Records from a data collection
######
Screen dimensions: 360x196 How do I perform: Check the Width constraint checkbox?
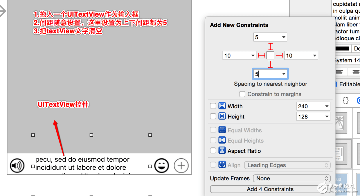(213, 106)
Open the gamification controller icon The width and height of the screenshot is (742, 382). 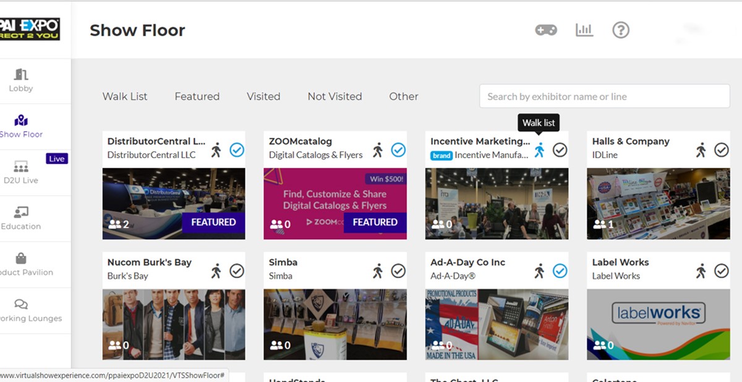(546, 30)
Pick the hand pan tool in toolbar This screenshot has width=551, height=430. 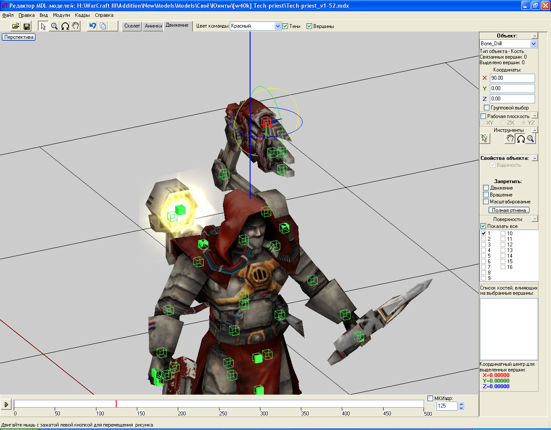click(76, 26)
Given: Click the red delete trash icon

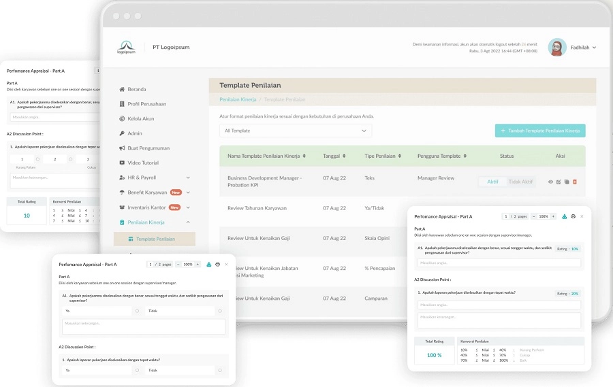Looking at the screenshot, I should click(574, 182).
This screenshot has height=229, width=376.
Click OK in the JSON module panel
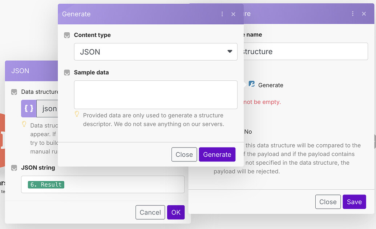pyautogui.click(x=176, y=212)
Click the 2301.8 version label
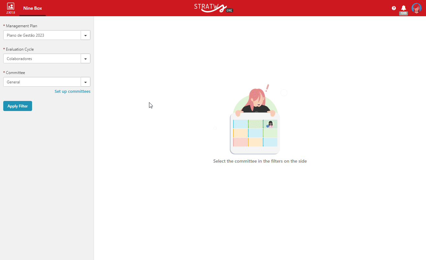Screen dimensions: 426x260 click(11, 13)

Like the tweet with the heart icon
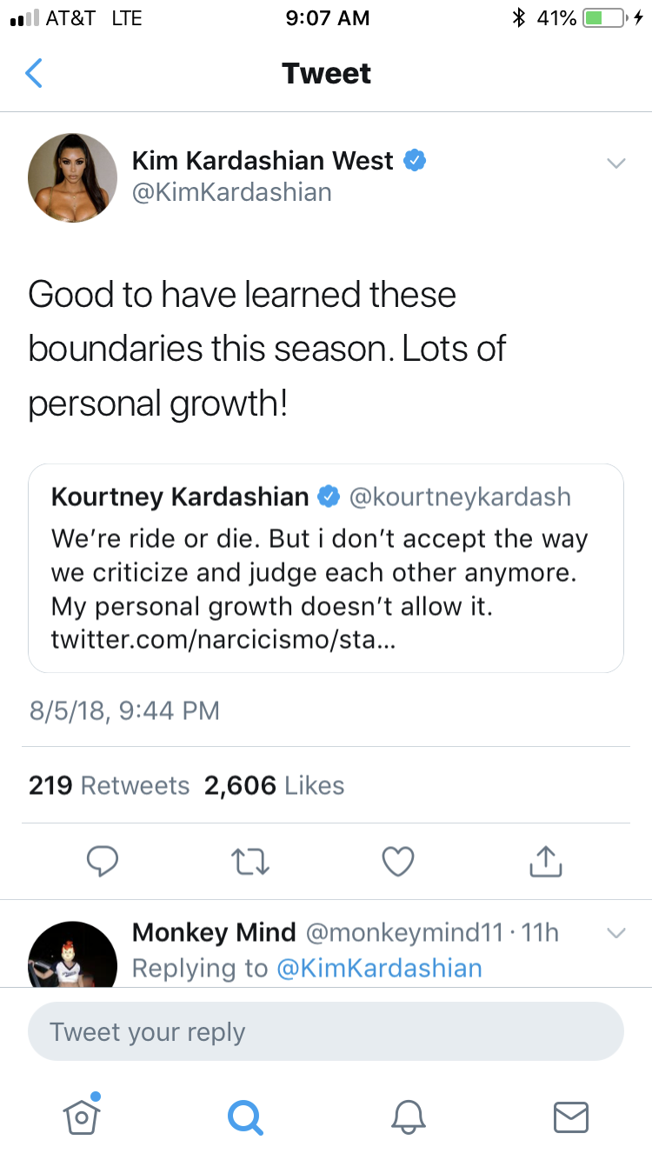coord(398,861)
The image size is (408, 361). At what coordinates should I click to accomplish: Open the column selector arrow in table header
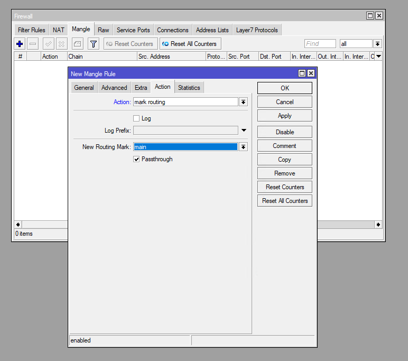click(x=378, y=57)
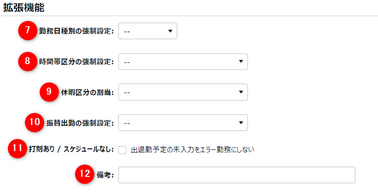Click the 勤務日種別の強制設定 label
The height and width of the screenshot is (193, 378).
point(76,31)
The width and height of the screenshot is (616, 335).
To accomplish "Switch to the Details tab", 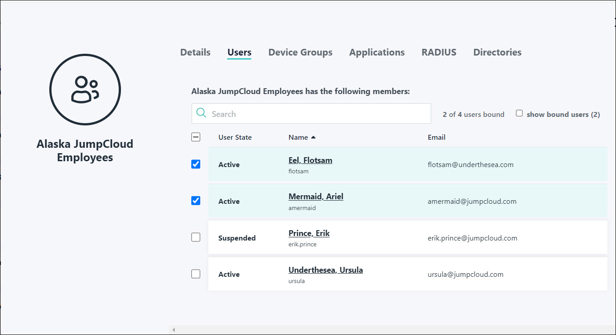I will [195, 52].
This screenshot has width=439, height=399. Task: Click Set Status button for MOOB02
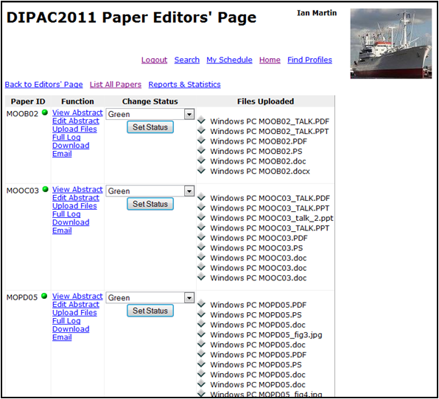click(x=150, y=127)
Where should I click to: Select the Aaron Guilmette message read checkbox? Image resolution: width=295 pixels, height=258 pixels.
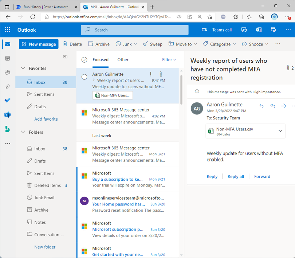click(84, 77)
######
**WHAT YOU NEED TO DO**
Each line from the line containing "Where should I" through the last line above must be written out exactly, and every picture must be omitted.

**EXERCISE SOLUTION**
Where should I click to: Select the Aaron Guilmette message read checkbox? Image resolution: width=295 pixels, height=258 pixels.
click(84, 77)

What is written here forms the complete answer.